**Stated problem:**
Please copy the rows from the line containing "Open the undo history dropdown arrow" through the line containing "tap(66, 69)", keeping each one unchanged.

**Data:**
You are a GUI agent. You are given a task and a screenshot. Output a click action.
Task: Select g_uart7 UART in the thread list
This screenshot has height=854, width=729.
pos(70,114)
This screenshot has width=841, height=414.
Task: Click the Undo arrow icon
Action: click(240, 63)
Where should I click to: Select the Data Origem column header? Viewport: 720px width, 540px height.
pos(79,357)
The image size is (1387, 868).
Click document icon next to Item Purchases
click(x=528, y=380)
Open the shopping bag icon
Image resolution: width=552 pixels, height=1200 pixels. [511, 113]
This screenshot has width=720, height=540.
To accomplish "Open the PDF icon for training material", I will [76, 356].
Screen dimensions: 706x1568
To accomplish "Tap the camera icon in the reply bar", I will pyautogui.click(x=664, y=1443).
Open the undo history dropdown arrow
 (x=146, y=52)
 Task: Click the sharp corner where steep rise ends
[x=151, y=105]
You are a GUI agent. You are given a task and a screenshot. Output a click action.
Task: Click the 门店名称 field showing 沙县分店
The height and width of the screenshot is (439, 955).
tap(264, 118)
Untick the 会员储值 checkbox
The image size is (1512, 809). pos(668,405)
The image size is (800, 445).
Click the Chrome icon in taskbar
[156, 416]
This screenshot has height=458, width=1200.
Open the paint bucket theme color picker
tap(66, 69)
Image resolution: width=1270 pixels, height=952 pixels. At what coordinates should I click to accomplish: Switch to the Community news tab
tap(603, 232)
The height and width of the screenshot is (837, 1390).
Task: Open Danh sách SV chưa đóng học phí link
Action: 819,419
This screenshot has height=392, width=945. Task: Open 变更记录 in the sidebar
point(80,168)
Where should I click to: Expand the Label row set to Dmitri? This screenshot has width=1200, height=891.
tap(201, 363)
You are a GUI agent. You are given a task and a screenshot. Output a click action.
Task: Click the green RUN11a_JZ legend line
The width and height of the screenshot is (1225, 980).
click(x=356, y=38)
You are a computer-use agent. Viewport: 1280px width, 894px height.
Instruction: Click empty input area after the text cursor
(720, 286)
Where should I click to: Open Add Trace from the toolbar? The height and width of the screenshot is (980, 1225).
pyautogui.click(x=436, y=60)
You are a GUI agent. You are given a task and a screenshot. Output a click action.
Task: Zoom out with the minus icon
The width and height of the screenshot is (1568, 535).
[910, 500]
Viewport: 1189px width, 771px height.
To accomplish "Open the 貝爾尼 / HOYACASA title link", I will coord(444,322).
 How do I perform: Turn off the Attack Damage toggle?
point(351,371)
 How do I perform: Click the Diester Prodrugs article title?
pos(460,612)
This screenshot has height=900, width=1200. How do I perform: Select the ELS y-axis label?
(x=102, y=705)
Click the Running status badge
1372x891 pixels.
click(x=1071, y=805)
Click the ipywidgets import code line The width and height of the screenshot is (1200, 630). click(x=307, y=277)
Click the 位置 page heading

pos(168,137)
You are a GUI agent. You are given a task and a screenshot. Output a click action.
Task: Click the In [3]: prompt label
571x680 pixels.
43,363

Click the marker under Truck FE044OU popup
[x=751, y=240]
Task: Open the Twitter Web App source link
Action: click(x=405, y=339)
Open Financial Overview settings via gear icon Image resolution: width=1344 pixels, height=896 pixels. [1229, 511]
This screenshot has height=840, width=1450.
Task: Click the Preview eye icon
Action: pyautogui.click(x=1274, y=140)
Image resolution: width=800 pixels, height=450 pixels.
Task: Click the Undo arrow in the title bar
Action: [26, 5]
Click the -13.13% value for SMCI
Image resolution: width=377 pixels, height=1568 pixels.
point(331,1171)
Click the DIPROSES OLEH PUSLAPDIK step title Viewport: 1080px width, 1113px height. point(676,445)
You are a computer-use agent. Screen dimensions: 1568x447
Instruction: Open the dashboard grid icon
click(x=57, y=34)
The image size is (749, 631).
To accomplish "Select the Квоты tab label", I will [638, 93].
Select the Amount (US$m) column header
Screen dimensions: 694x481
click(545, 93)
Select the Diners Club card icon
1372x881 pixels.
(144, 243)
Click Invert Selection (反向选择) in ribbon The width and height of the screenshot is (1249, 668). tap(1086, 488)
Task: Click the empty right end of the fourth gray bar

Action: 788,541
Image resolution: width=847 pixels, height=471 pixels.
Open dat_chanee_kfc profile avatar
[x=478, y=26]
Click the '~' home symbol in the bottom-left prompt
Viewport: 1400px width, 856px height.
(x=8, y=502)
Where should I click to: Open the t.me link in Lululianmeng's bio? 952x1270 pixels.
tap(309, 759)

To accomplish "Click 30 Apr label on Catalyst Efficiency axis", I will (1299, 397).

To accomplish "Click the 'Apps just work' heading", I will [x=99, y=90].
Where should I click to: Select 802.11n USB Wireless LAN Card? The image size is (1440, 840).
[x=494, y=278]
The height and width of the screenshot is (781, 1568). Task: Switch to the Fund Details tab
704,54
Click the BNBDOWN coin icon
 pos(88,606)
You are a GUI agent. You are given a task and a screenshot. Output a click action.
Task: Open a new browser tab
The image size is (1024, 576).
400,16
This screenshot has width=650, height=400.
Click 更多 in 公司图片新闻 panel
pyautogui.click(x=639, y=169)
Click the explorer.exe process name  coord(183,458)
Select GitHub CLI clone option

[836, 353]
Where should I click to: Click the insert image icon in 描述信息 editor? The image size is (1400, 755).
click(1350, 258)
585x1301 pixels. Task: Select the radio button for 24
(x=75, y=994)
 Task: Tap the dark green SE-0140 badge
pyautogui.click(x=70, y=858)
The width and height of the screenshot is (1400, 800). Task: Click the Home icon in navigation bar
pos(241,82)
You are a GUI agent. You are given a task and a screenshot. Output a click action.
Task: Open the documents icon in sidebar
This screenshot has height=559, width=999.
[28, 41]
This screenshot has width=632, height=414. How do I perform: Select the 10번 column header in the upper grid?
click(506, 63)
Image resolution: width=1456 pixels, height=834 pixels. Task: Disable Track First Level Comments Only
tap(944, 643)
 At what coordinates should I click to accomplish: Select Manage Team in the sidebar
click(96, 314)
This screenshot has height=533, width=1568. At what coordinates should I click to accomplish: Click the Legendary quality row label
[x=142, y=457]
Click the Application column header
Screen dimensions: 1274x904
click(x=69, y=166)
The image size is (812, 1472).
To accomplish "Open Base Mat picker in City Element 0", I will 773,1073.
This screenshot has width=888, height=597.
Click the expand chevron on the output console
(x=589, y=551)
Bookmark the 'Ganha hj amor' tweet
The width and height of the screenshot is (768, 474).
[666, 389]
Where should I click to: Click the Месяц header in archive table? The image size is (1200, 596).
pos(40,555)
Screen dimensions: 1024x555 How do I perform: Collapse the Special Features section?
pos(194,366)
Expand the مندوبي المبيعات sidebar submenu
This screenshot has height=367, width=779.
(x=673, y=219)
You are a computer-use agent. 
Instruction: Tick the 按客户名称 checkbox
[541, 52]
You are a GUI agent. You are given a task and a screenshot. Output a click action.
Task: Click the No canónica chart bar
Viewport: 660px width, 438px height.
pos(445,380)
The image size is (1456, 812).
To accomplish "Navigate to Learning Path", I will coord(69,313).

**Output for this task:**
Open the undo history dropdown arrow
 (x=146, y=52)
 Task: Click the sharp corner where steep rise ends
[x=151, y=105]
You are a GUI agent. You are given a task and a screenshot. Output a click action.
Task: Click the 门店名称 field showing 沙县分店
The height and width of the screenshot is (439, 955).
tap(264, 118)
Untick the 会员储值 checkbox
The image size is (1512, 809). pos(668,405)
The image size is (800, 445).
Click the Chrome icon in taskbar
[156, 416]
This screenshot has height=458, width=1200.
Open the paint bucket theme color picker
tap(66, 69)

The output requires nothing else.